→ WORK ORDER
Copy out each line from the material where the word "điều" is found.

→ MATERIAL SUPPLIED
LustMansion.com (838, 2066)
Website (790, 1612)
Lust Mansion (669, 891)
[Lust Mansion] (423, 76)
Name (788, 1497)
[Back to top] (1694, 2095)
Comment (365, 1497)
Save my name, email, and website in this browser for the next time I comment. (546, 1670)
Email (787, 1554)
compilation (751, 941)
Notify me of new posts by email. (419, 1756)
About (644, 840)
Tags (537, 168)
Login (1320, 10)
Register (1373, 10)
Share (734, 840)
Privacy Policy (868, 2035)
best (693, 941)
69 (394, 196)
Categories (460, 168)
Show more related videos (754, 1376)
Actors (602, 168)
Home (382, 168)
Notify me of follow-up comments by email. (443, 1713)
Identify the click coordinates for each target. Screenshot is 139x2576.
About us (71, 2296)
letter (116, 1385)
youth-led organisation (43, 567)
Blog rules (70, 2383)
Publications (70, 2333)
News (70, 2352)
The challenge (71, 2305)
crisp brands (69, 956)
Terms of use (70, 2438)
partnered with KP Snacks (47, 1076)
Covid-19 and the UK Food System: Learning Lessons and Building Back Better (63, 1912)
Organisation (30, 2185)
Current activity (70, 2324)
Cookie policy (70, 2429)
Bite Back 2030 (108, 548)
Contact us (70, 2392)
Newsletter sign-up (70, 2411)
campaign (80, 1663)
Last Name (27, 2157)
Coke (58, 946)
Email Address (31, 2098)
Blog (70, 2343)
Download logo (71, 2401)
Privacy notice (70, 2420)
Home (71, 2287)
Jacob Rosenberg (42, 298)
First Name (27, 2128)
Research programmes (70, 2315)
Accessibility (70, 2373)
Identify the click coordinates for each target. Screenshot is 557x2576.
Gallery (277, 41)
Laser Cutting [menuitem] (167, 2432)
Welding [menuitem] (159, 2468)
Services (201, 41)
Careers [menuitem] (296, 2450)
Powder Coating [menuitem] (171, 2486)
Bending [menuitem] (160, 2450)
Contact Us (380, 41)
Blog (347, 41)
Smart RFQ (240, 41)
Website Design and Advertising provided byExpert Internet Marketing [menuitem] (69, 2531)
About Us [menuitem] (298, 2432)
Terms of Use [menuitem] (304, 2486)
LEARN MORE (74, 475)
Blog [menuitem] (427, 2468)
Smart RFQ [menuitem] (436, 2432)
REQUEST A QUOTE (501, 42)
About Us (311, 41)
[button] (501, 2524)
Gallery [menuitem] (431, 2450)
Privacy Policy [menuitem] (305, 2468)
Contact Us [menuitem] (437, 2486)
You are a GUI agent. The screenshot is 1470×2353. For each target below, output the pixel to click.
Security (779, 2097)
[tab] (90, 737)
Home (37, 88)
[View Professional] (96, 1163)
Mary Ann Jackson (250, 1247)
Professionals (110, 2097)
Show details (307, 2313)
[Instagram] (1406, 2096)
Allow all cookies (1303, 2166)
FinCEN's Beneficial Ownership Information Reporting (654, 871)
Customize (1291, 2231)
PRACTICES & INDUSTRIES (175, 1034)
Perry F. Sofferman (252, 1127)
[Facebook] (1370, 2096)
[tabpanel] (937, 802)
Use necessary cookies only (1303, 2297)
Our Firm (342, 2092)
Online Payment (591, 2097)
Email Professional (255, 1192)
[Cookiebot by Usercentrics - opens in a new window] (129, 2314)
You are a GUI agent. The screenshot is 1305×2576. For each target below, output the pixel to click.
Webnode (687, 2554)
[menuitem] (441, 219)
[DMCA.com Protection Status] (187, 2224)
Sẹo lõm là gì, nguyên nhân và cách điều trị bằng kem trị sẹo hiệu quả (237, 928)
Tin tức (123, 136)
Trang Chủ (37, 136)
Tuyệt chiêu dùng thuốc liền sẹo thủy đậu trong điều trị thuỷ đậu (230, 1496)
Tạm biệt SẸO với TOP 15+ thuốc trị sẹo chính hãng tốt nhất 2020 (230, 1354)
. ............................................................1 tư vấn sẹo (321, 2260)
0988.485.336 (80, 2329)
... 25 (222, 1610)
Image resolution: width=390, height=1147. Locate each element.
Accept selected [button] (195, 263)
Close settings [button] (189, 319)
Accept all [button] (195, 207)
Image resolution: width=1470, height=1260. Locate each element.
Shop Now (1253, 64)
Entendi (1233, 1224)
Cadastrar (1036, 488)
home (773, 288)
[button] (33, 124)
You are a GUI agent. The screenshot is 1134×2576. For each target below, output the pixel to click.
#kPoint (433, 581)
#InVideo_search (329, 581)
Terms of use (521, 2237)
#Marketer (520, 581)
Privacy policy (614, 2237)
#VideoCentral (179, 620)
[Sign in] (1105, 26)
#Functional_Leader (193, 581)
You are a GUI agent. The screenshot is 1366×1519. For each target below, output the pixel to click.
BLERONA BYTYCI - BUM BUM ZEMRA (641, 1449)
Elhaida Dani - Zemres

→ WRITTEN RESPONSE
Sẹo lõm là gì, nguyên nhân và cách điều trị bằng kem trị sẹo hiệu quả (237, 928)
Tuyệt chiêu dùng thuốc liền sẹo thủy đậu trong điều trị thuỷ đậu (230, 1496)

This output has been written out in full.